Take the line containing "Where should I" and every line below it through the end of the entries, and output them verbatim, pictures excluded.

● ● ● ● ●

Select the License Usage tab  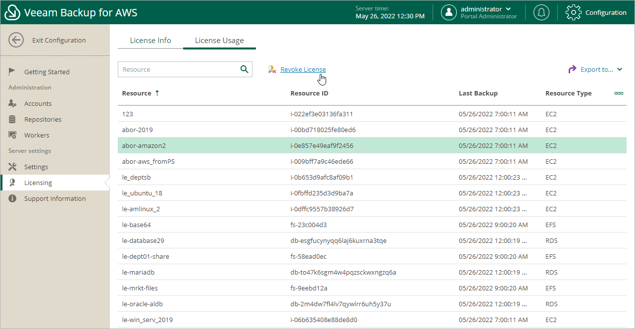pos(219,41)
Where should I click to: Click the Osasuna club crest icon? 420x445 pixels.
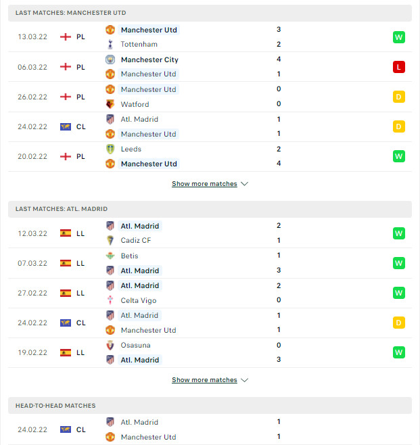tap(110, 345)
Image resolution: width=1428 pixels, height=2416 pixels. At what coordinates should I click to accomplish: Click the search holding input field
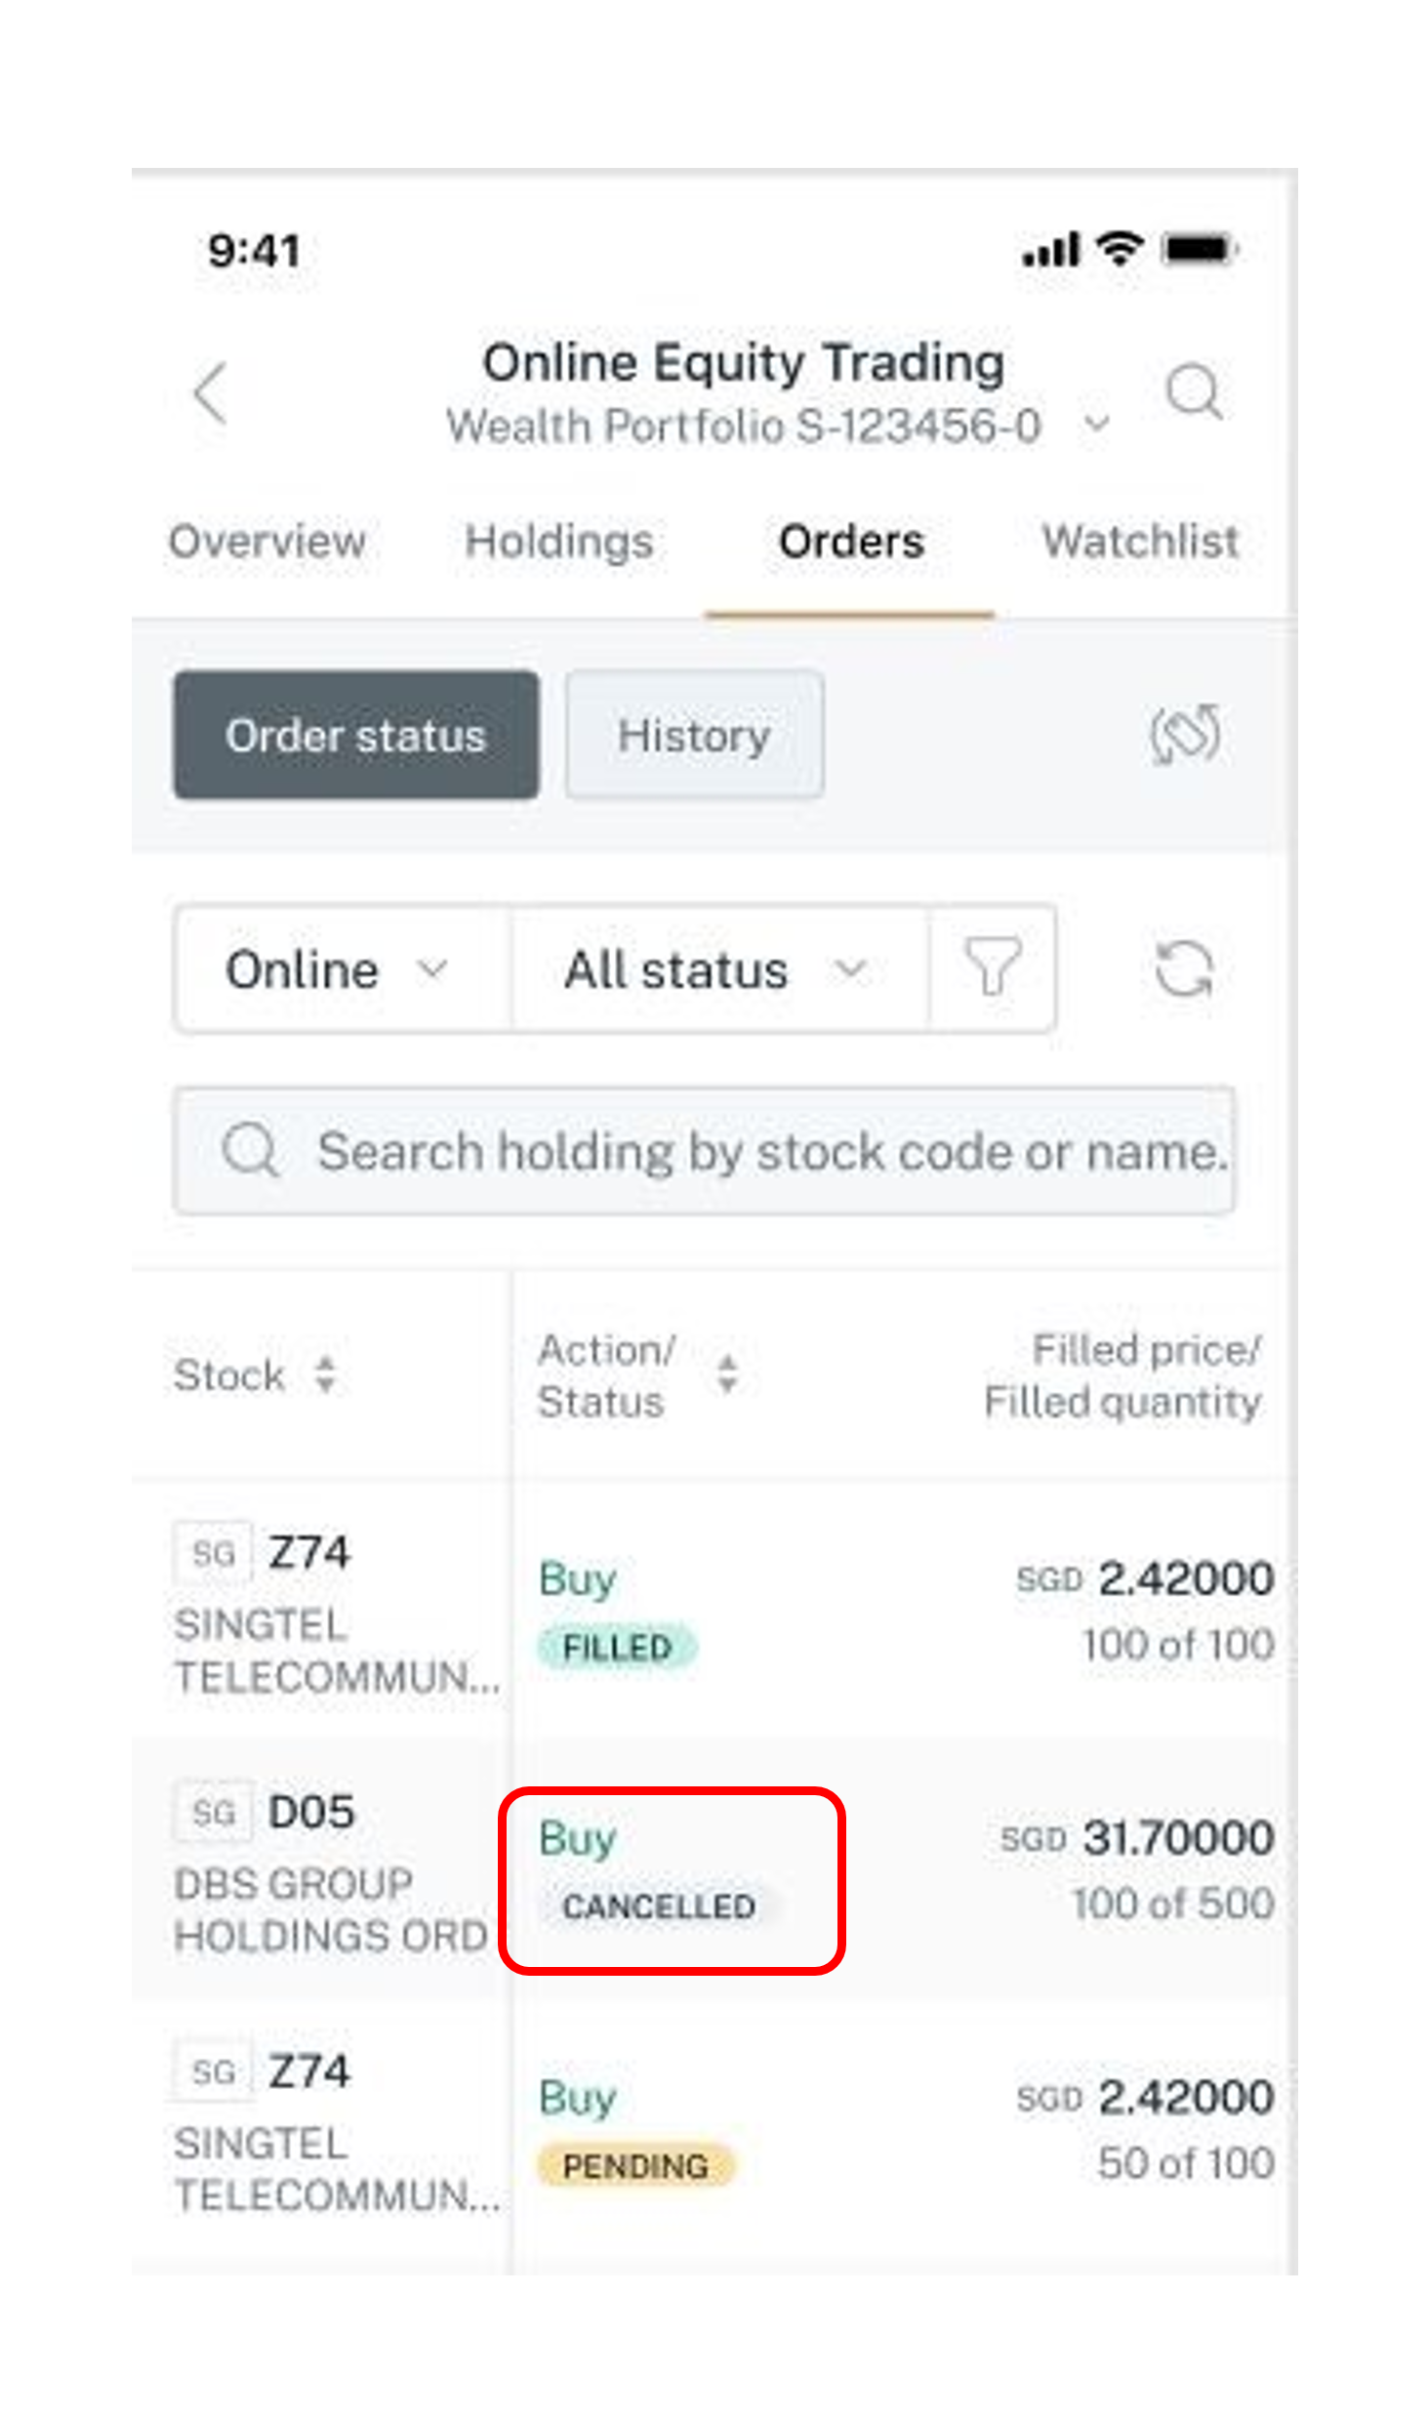[704, 1151]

● ● ● ● ●

_SOLUTION_
Where should I click to: Click the Osasuna club crest icon? 420x445 pixels.
tap(110, 345)
Image resolution: width=1428 pixels, height=2416 pixels. At what coordinates should I click to accomplish: Click the search holding input field
[704, 1151]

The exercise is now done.